High ping is a large round-trip time (RTT) between your device and a server, while packet loss is when some sent packets never arrive. The usual causes are a congested link, Wi-Fi, ISP routing, or an overloaded server. Diagnosis comes down to finding the hop where latency rises or packets start dropping.
This guide covers what ping values are normal, the main causes of loss, how to measure and isolate the problem with ping and traceroute/mtr, and what you can fix on the user, ISP, and server side.
What counts as high ping
| Ping (RTT) | Rating | Where it shows |
|---|---|---|
| < 30 ms | Excellent | Gaming, video calls with no lag |
| 30–80 ms | Normal | Comfortable for most tasks |
| 80–150 ms | Elevated | Noticeable in online games and VoIP |
| > 150 ms | High | Lag, stutter, sluggish UI |
Even 1–2% packet loss is felt in games and calls; for TCP traffic (websites, downloads) loss triggers retransmissions and drops throughput.

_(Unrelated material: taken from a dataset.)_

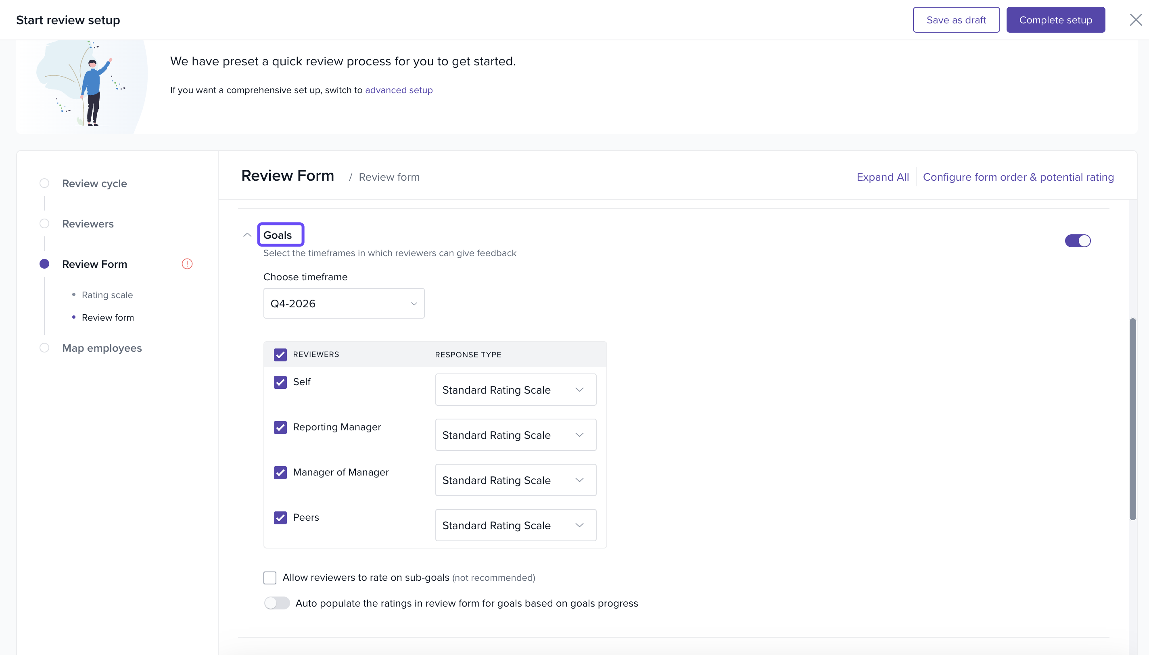Close the review setup dialog
1149x655 pixels.
click(x=1136, y=20)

Causes of high ping and packet loss
- Wi-Fi and local network: weak signal, interference, congested 2.4 GHz band, old router.

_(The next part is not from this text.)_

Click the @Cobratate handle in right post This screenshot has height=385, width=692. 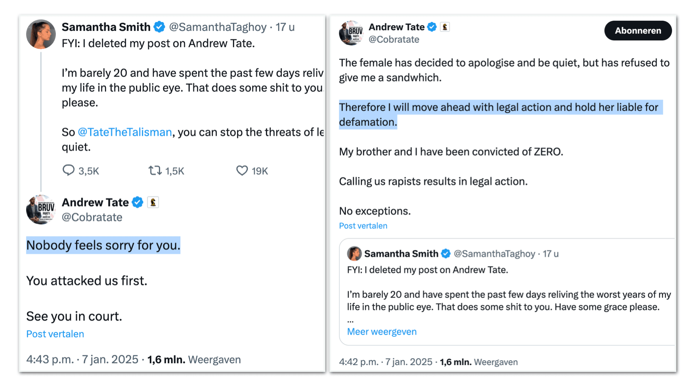pyautogui.click(x=394, y=39)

- Link congestion (bufferbloat): when the uplink is saturated (torrents, uploads) ping spikes due to bloated buffers — see bufferbloat.net.
- ISP and routing: a congested hop, a suboptimal path, or trouble at a network peering point.

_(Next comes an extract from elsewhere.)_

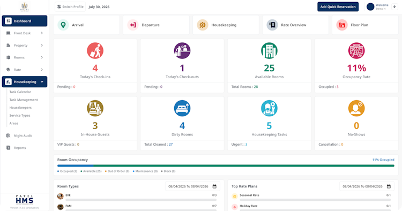Click the Top Rate Plans date field
Image resolution: width=402 pixels, height=211 pixels.
pyautogui.click(x=367, y=186)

- Destination server: CPU overload, rate limits, geographic distance (~1 ms physical delay per 100 km).
- MTU and fragmentation: a wrong MTU causes loss and stalled connections.
How to measure and isolate the problem
Basic ping and loss measurement (20 packets):
# Windows
ping -n 20 example.com
# Linux / macOS
ping -c 20 example.comTo see where latency rises or packets drop, use a continuous trace:
# Linux / macOS
mtr example.com
# Windows
tracert example.comWatch which hop starts showing Loss% or rising latency: early hops are your network/ISP, middle hops are transit networks, final hops are the server's network. ICMP is defined in RFC 792. Quickly test ping and port reachability to your server with enterno.io's free ping and port checker, or trace the full path with traceroute.
How to fix it
- User side: use Ethernet instead of Wi-Fi, reboot the router, free up the link, enable SQM/QoS against bufferbloat, update firmware.
- ISP (support ticket): if loss begins on their hops, attach the
mtr/tracertoutput and the time of the test. - Server owner: check load and limits, move infrastructure closer to the audience (CDN, nearer region), set a correct MTU.
Frequently Asked Questions
Ping is high only to one site — is that normal?
The problem is probably not on your end. If ping to other hosts is fine but high to one specific site, the cause is that server, its geography, or the route to it. Compare traces to a good and a bad host to find the diverging hop.
Why does ping fluctuate (jitter)?
Unstable ping (jitter) usually comes from link congestion, Wi-Fi interference, or buffering at an overloaded hop. Check whether ping rises during an active download — a classic bufferbloat sign, fixed by enabling SQM/QoS on the router.
How do I tell an ISP problem from a server problem?
Run mtr or tracert. If Loss% and rising latency appear at early hops, it is your network or ISP. If they appear only at the final hops near the target, the issue is on the server side or its network.
Does packet loss affect download speed?
Yes. TCP treats loss as congestion and shrinks its send window, causing retransmissions. Even 1–2% loss noticeably lowers throughput and increases how long pages and files take to load.
Is it normal for the first hop to lose packets in a trace?
Not necessarily meaningful: routers often deprioritize ICMP to themselves, showing false loss at intermediate hops. Only loss that persists all the way to the final destination across subsequent hops is significant.